Provided text —
# Viper Mk II aftermarket decals & masks?



## Bugfood (Jan 9, 2010)

*Viper Mk II aftermarket decals & masks? (updated with results)*

Hi all

Long time: no post!

As I'm about to crack into my first build in 23 years - and that build is the *Moebius Viper MK II* - I was wondering what everyone's experiences were of available aftermarket decals.

As far as I know both *JBOT* and *JTGraphics* do sets. Does anyone have any prefs of the two.

I'm also aware of masks by *Aztec Dummy* and *Graphics Encounters*: any views on these?

My entire modelling stash consist of two MK IIs. The first one will literally be a tester, but would like to get a bit more serious with the second.

Can't believe how much this past-time has changed in the intervening years, what with acrylics, PE, AM declas, LED lighting kits and the like. It'll be like starting all over again!

Anyhoo: any pointers appreciated.

Best wishes

*BF*


----------



## spock62 (Aug 13, 2003)

Check out culttvmanshop.com. They carry the aftermarket products (decals, painting masks, photo etch, lighting) your looking for at good prices and great service.


----------



## ryoga (Oct 6, 2009)

Ahem .... http://bruce-domain.blogspot.com/2011/02/working-on-moebius-132-scale-battlestar.html


----------



## Bugfood (Jan 9, 2010)

Data block —
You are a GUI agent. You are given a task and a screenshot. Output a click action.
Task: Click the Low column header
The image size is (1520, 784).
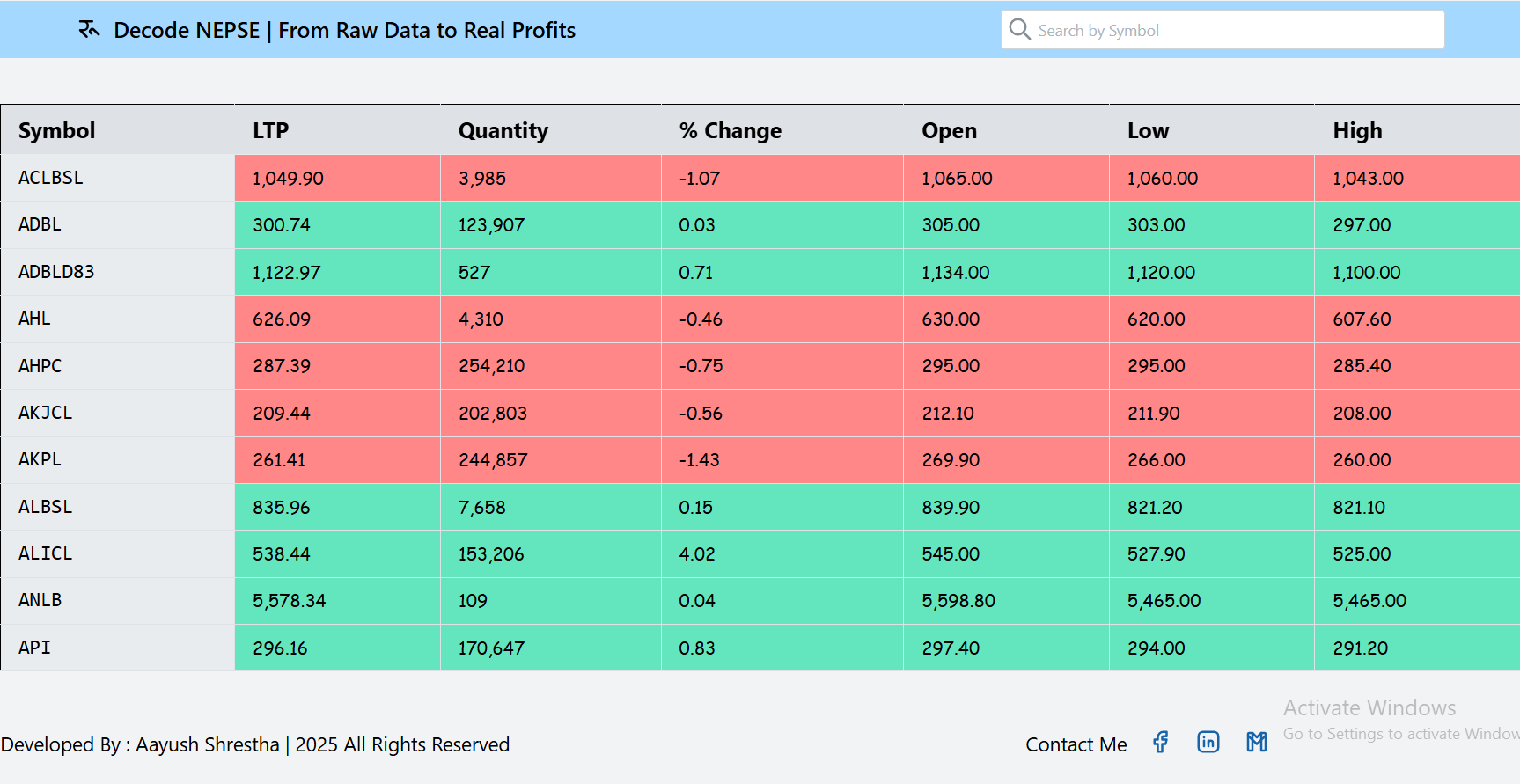(1148, 130)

Written instruction 1 — Retype everything in the Viper Mk II decal thread from "Long time: no" down to "with the second.".
Written instruction 2 — In the Viper Mk II decal thread, which companies does the first post name as makers of aftermarket decals or masks?
Work from the Viper Mk II decal thread alone, not from the material.

Correct output 1 —
Long time: no post!

As I'm about to crack into my first build in 23 years - and that build is the *Moebius Viper MK II* - I was wondering what everyone's experiences were of available aftermarket decals.

As far as I know both *JBOT* and *JTGraphics* do sets. Does anyone have any prefs of the two.

I'm also aware of masks by *Aztec Dummy* and *Graphics Encounters*: any views on these?

My entire modelling stash consist of two MK IIs. The first one will literally be a tester, but would like to get a bit more serious with the second.

Correct output 2 — JBOT, JTGraphics, Aztec Dummy, Graphics Encounters